Capgemini assume 3.300 nuovi dipendenti

24/05/2022 2373

Capgemini, società di consulenza informatica, assumerà entro al fine dell'anno più di 3.300 persone, al fine di potenziare il proprio organico. Si cercano circa mille neolaureati in discipline scientifiche e tecnologiche, 1.200 professionisti con esperienza nel campo tecnologico e 1.100 in ambito ingegneristico.


Spazio ai giovani: Capgemini cerca mille neolaureati

Capgemini si prepara ad assumere, entro la fine dell'anno, circa 3.300 persone in tutta Italia. La società, che si occupa di fornire supporto alle aziende nel percorso di trasformazione digitale, sta crescendo e necessità di inserire in organico consulenti gestionali e IT, ingegneri ed esperti digitali.

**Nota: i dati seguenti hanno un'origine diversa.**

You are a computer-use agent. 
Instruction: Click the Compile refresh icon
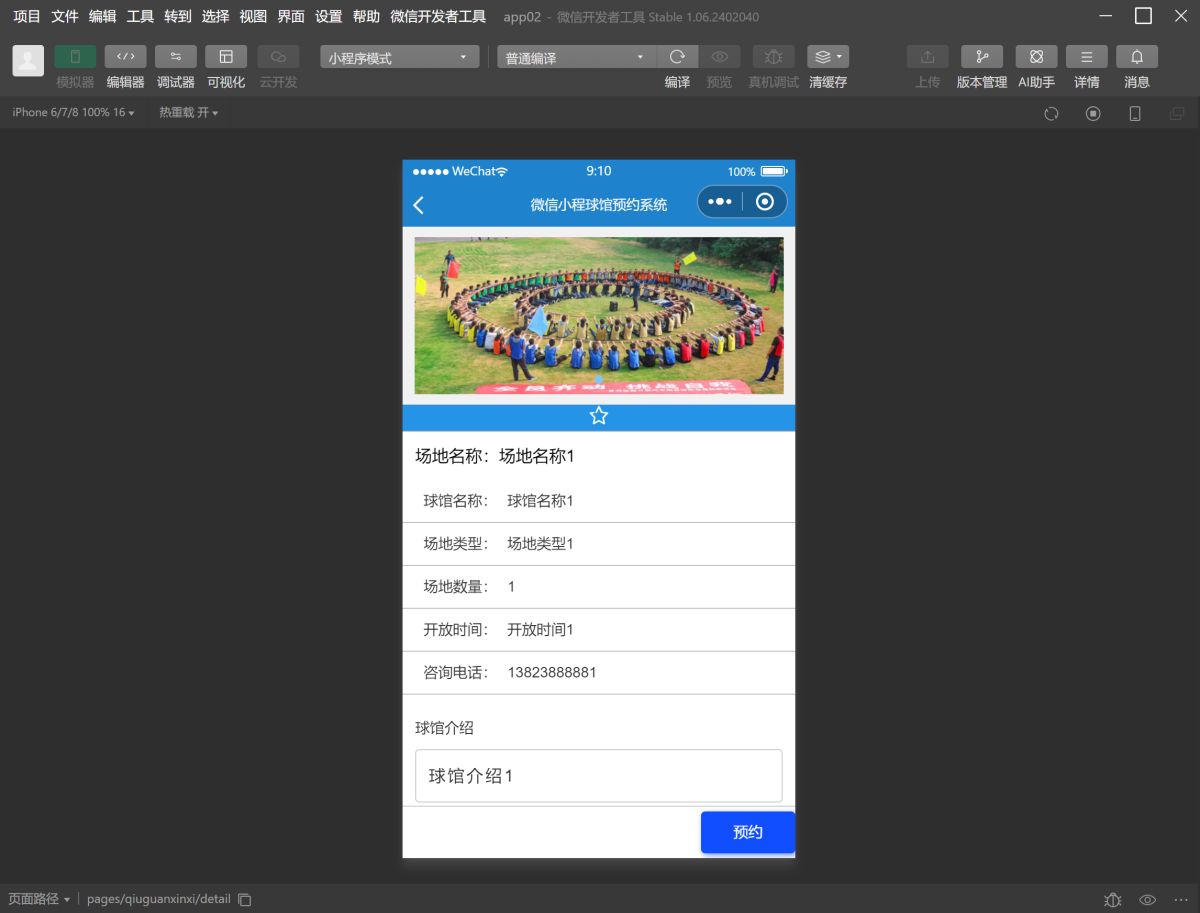coord(677,57)
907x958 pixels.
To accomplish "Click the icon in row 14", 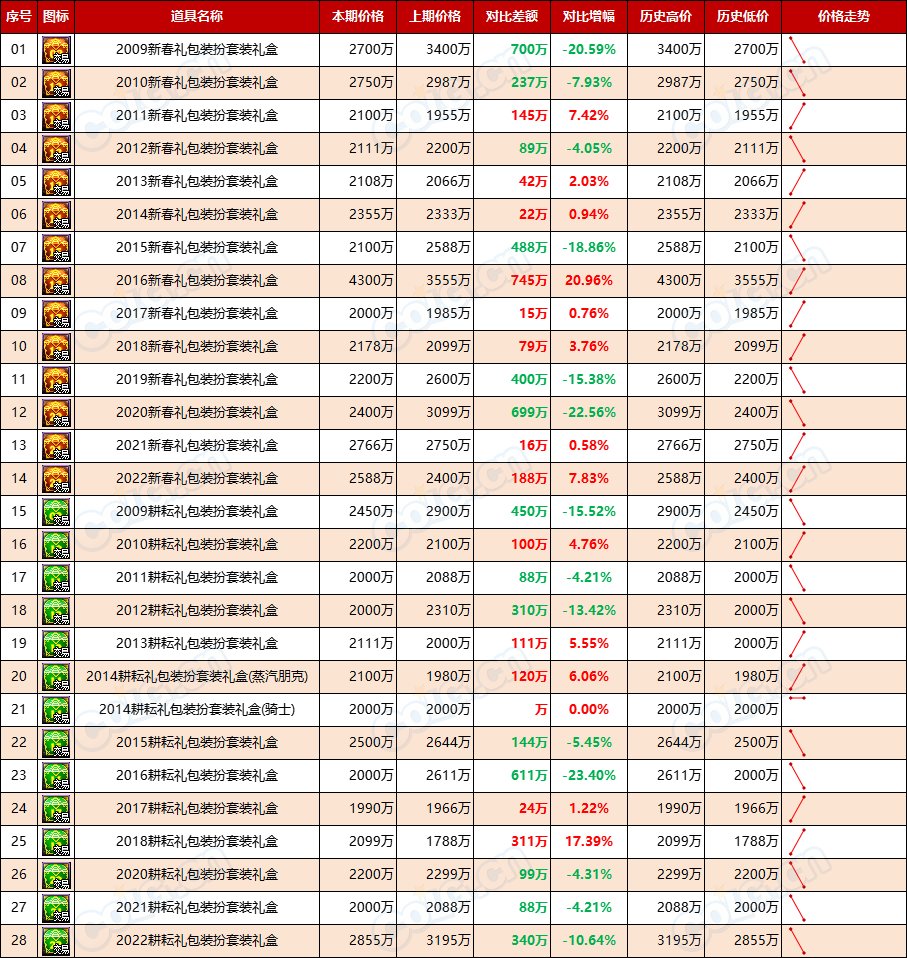I will point(56,479).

In particolare, saranno assunti circa 1.000 neo-laureati in discipline scientifiche e tecnologiche, ingegneria, matematica ed economia, 1.200 professionisti con esperienza in aree di competenza tecnologica e 1.100 risorse con expertise in ambito ingegneristico, R&S e nell'industria intelligente.

"La nostra mission e' sprigionare il potenziale umano attraverso la tecnologia per creare un futuro inclusivo e sostenibile: per questo abbiamo definito un consistente piano di assunzioni rivolto a neolaureati e professionisti, con la convinzione che dalla combinazione di persone competenti e appassionate e da un approccio incentrato sull'innovazione tecnologica, sapremo portare avanti il nostro ambizioso piano di crescita e sostenere le organizzazioni nel plasmare il futuro delle loro filiere", ha dichiarato Michelangelo Ceresani, HR Director di Capgemini Italia, che poi prosegue: "Chi entra in Capgemini si trova inserito all’interno di un’azienda attenta allo sviluppo e al benessere delle persone, grazie a una cultura che alimenta il talento di ciascuno attraverso un ambiente di lavoro dinamico ed inclusivo. Mettiamo a disposizione dei nostri dipendenti percorsi di crescita e formazione continua, flessibilità nelle modalità di organizzazione del lavoro e programmi di wellness e wellbeing che permettono alle nostre persone di raggiungere il giusto equilibrio fra lavoro e vita personale.”